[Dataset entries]
▼
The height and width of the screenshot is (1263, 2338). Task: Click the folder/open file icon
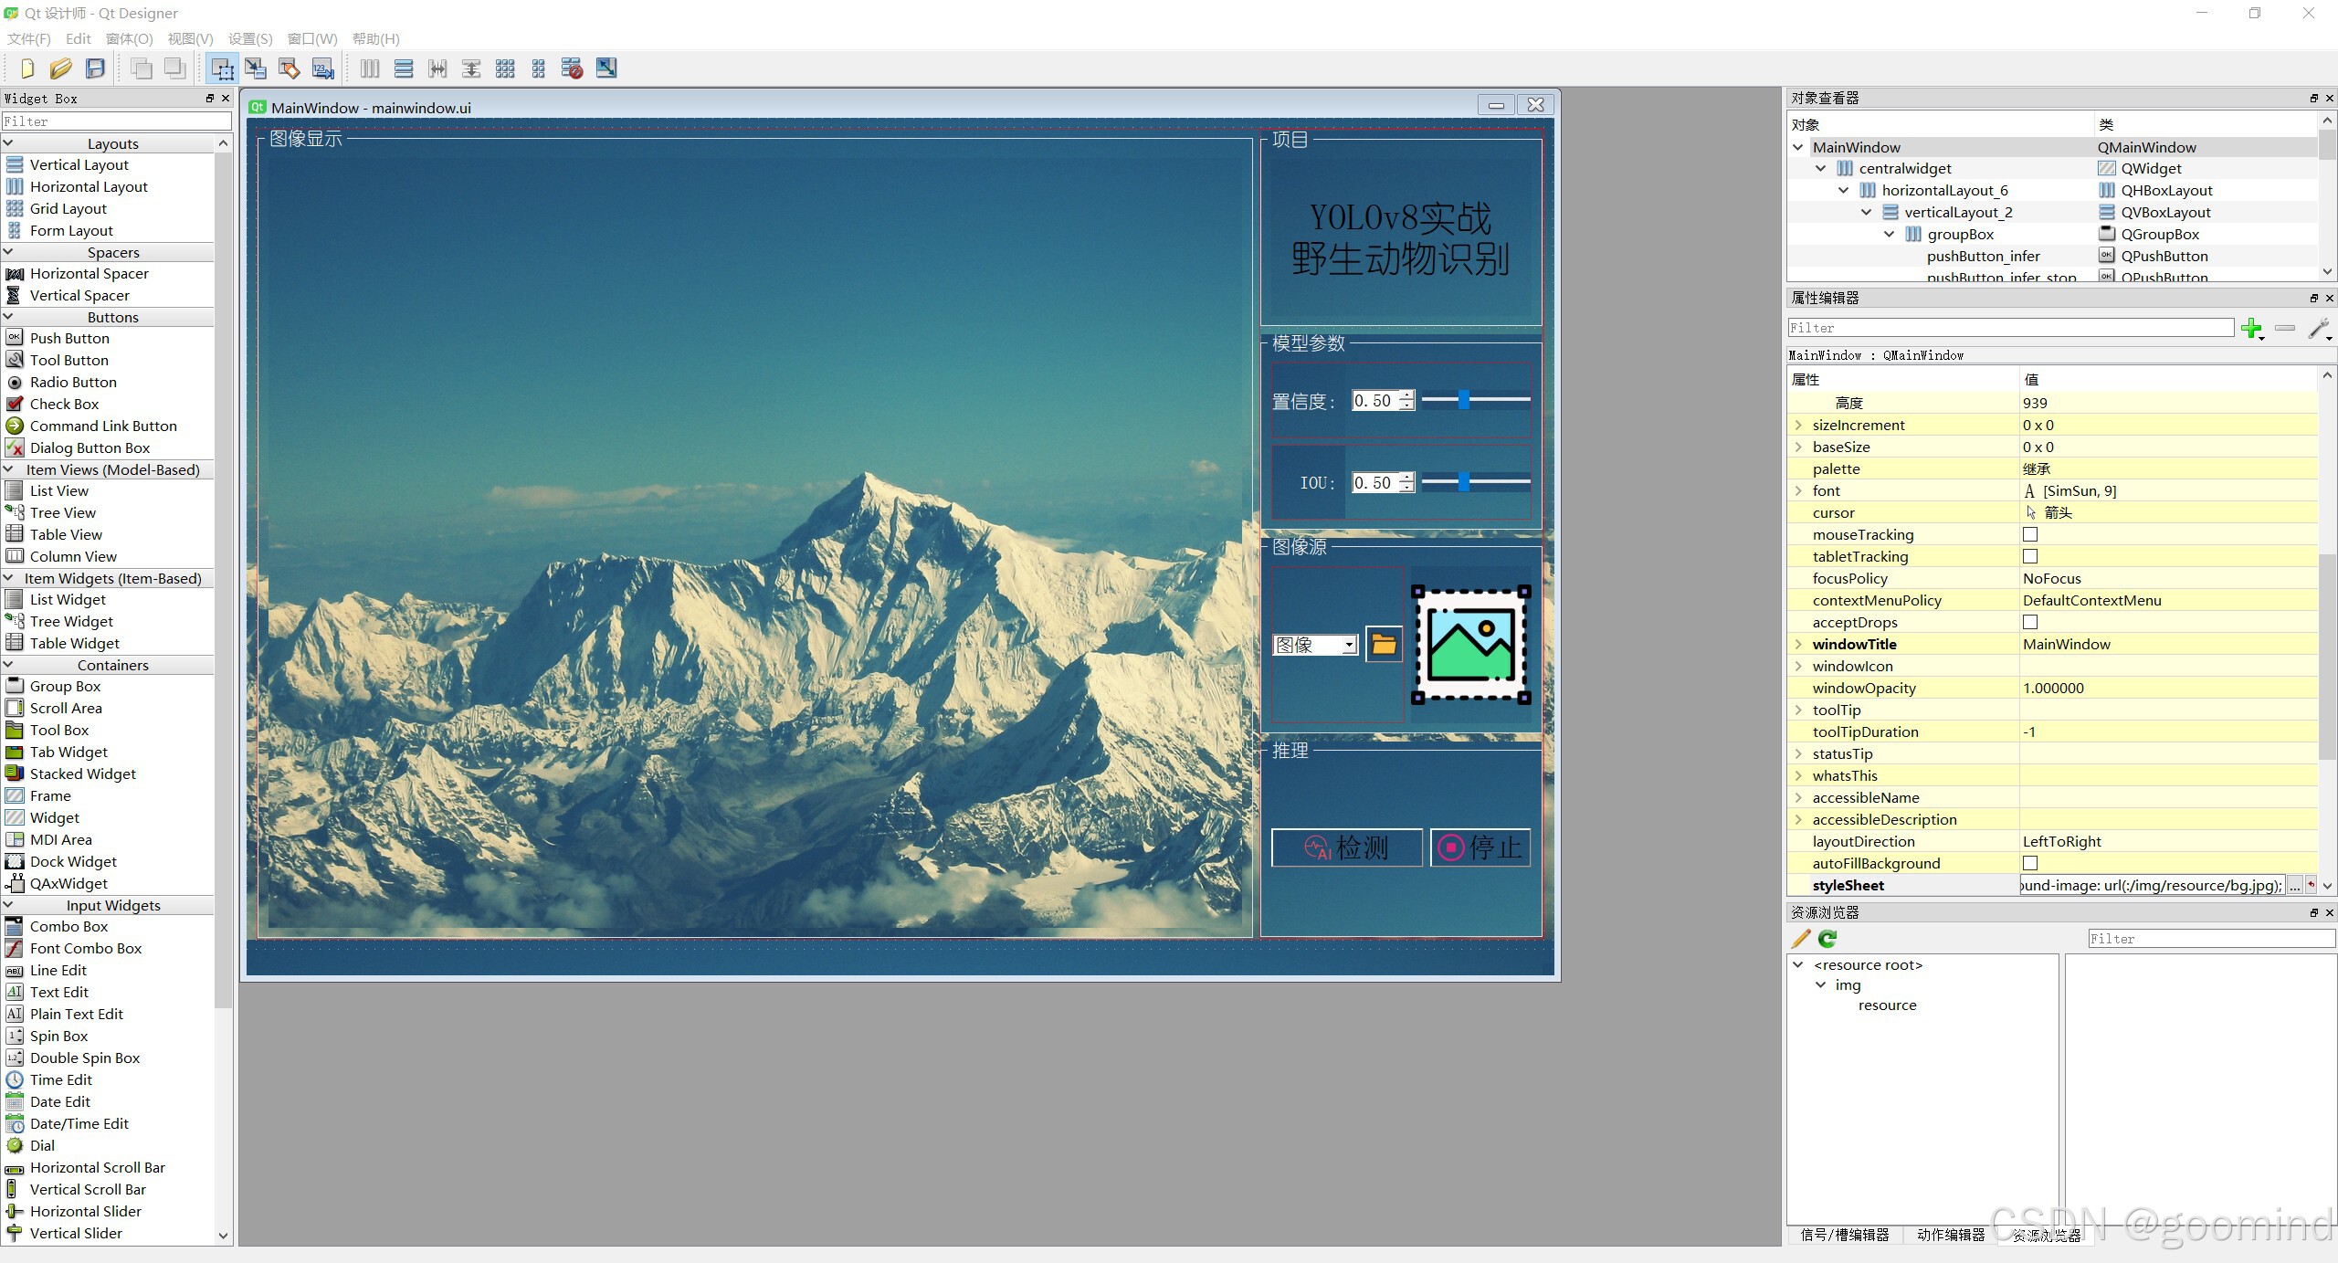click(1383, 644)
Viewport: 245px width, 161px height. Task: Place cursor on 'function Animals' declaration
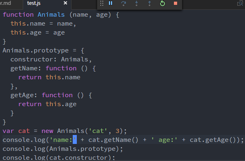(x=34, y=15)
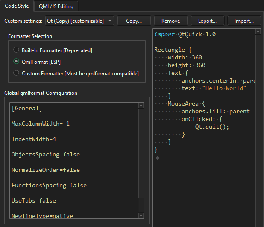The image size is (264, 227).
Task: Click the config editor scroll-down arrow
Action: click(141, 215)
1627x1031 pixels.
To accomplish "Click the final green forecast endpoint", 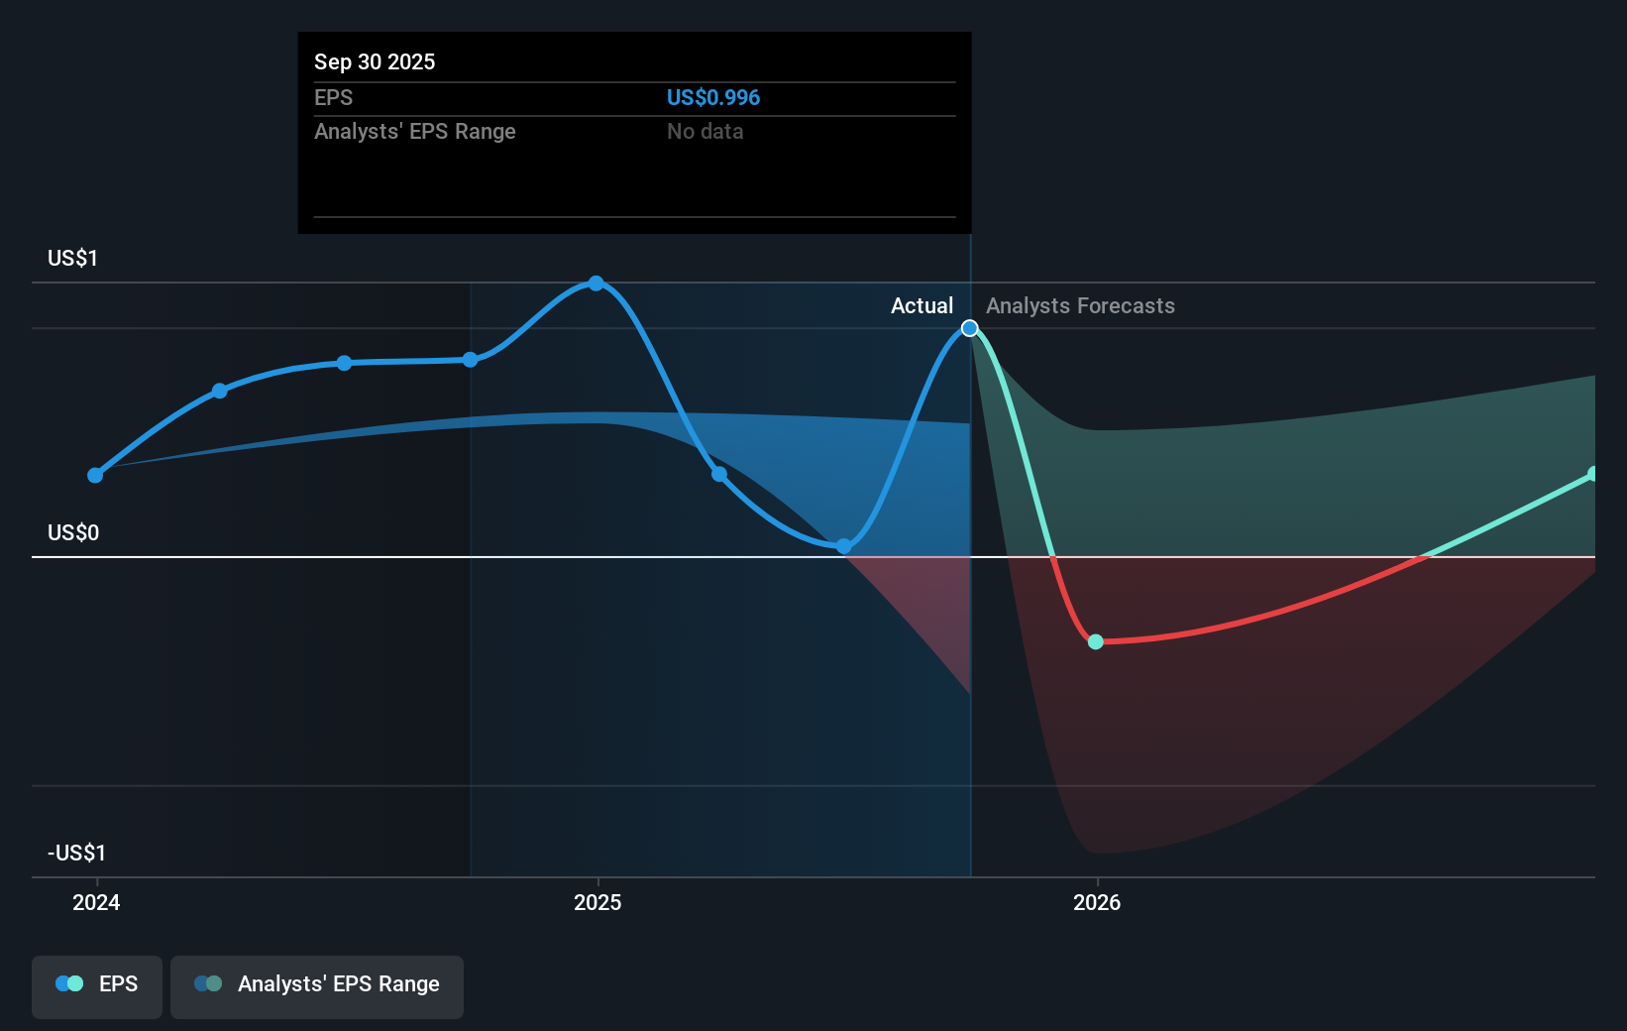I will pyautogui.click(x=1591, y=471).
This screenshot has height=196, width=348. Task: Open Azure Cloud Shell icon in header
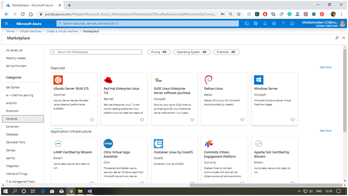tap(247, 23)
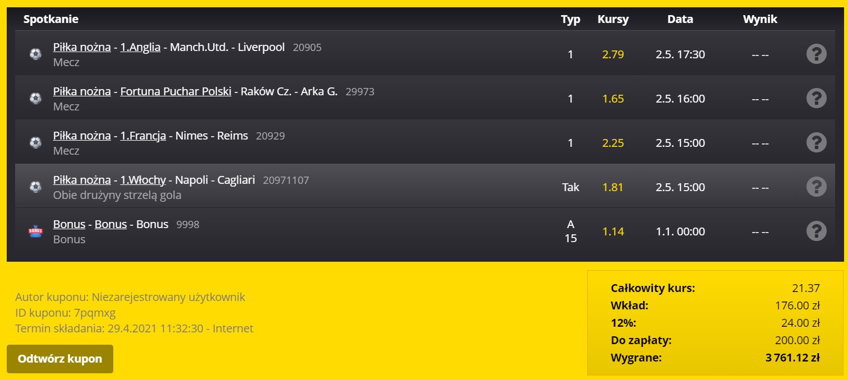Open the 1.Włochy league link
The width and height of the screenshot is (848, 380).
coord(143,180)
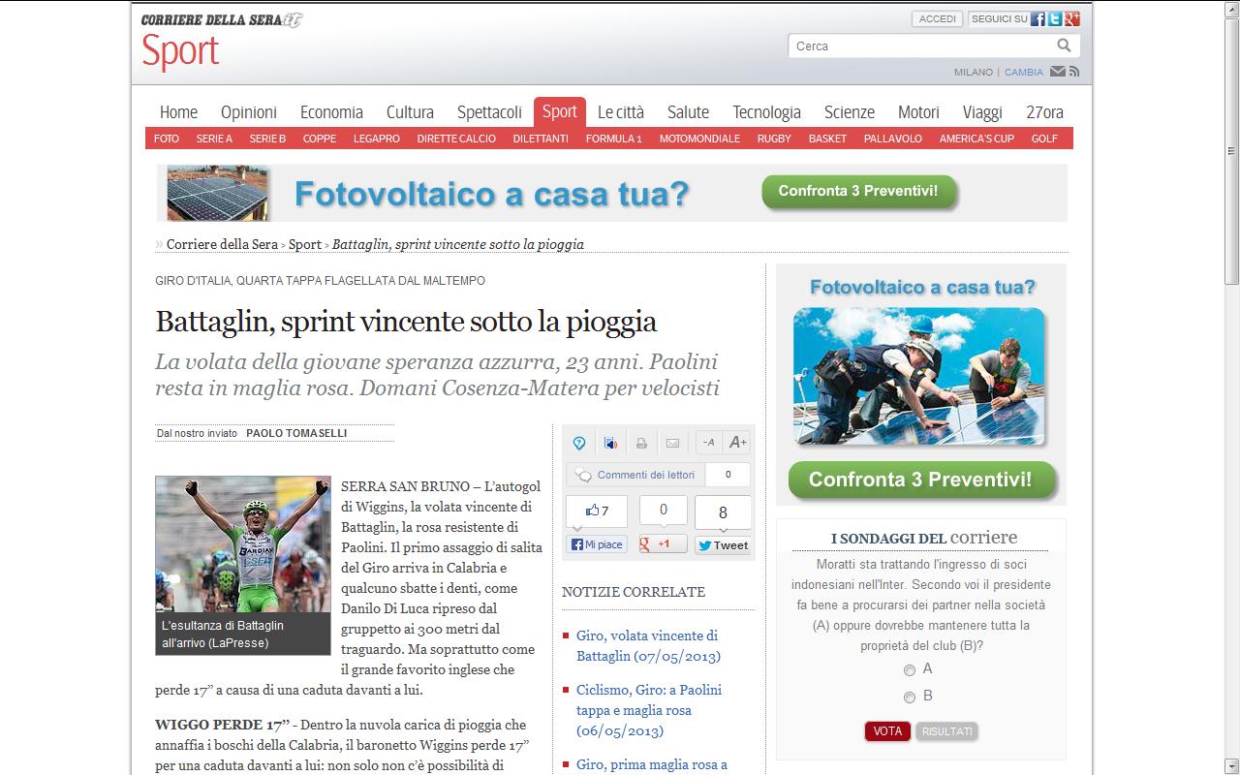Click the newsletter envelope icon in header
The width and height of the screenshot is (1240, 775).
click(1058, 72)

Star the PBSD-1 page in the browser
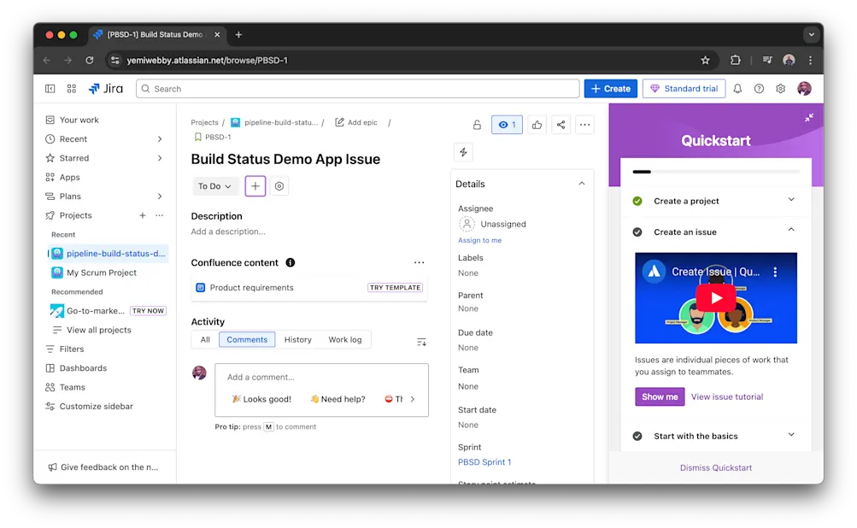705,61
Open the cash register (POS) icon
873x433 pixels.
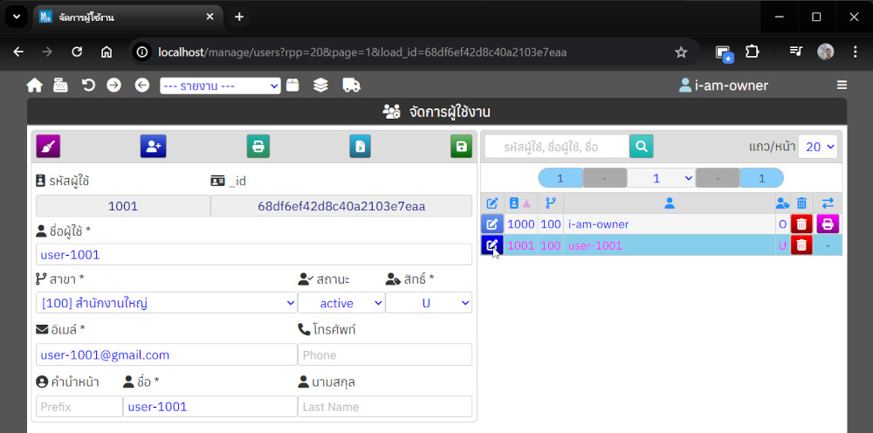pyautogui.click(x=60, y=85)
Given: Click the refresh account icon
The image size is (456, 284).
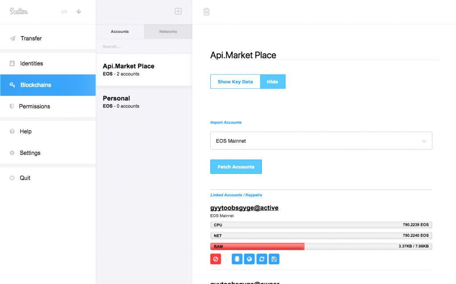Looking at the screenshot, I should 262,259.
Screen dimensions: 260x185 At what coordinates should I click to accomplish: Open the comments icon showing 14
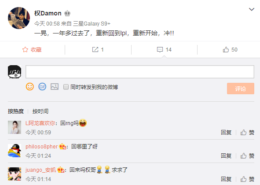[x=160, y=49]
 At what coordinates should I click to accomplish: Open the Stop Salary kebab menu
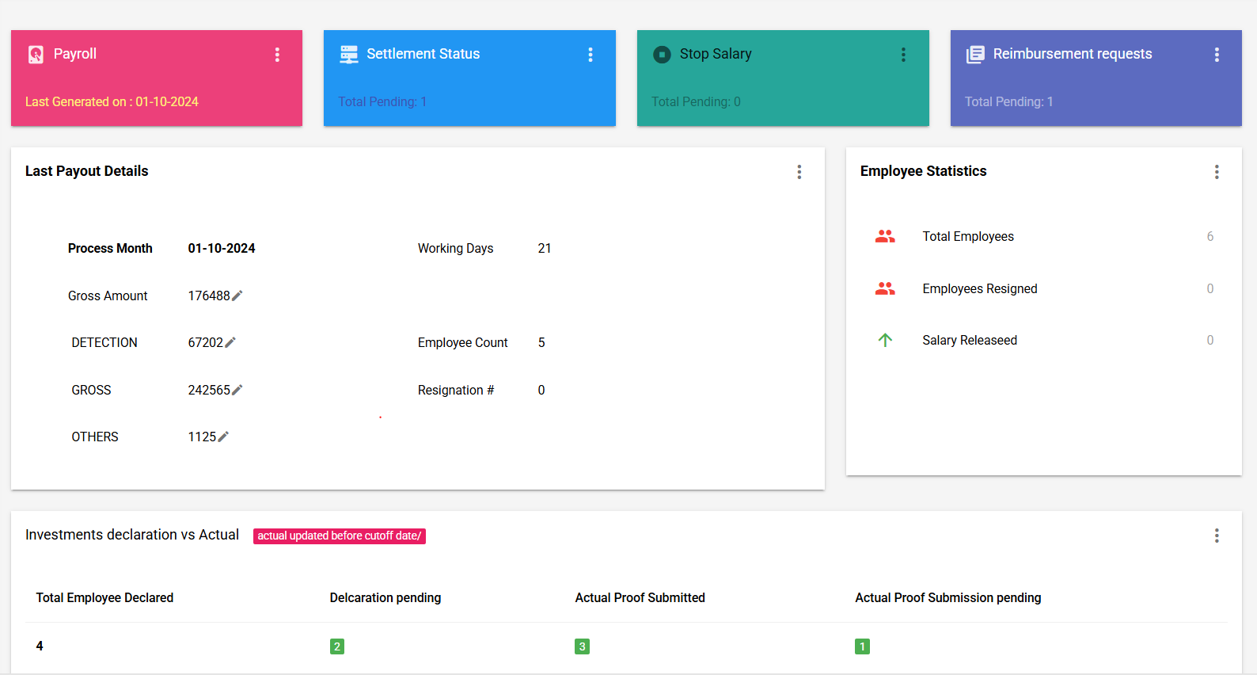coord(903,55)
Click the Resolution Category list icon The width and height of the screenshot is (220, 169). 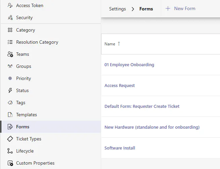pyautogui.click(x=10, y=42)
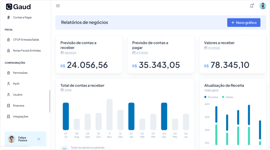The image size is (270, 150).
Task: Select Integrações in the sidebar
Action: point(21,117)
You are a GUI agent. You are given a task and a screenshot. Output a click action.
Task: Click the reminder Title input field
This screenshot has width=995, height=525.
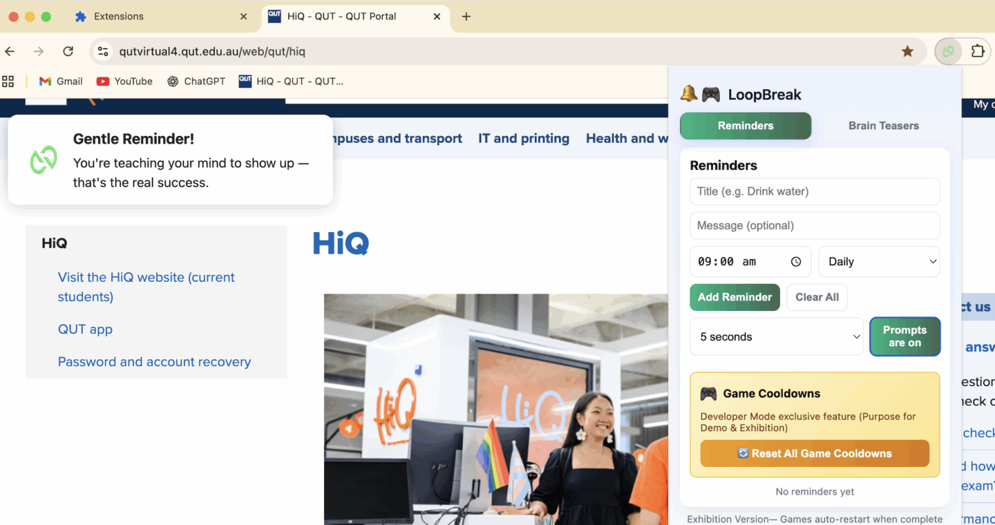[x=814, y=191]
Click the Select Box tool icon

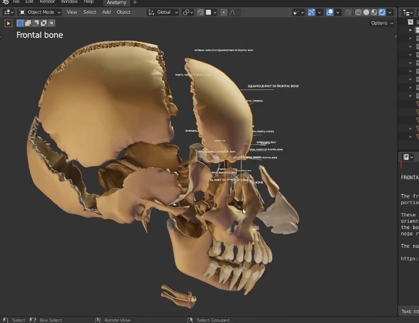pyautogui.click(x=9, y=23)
▲
» **YOUR GOAL**: Repeat only the stretch of data above that runs from the line with "Viewport: 245px width, 161px" to the line with "1627x1031 pixels.". Keep both end lines; exclude pictures.

» **ANSWER BOX**:
Viewport: 245px width, 161px height. Task: Place cursor on 'function Animals' declaration
(x=34, y=15)
The image size is (264, 227).
Task: Click the config editor scroll-down arrow
Action: click(141, 215)
1627x1031 pixels.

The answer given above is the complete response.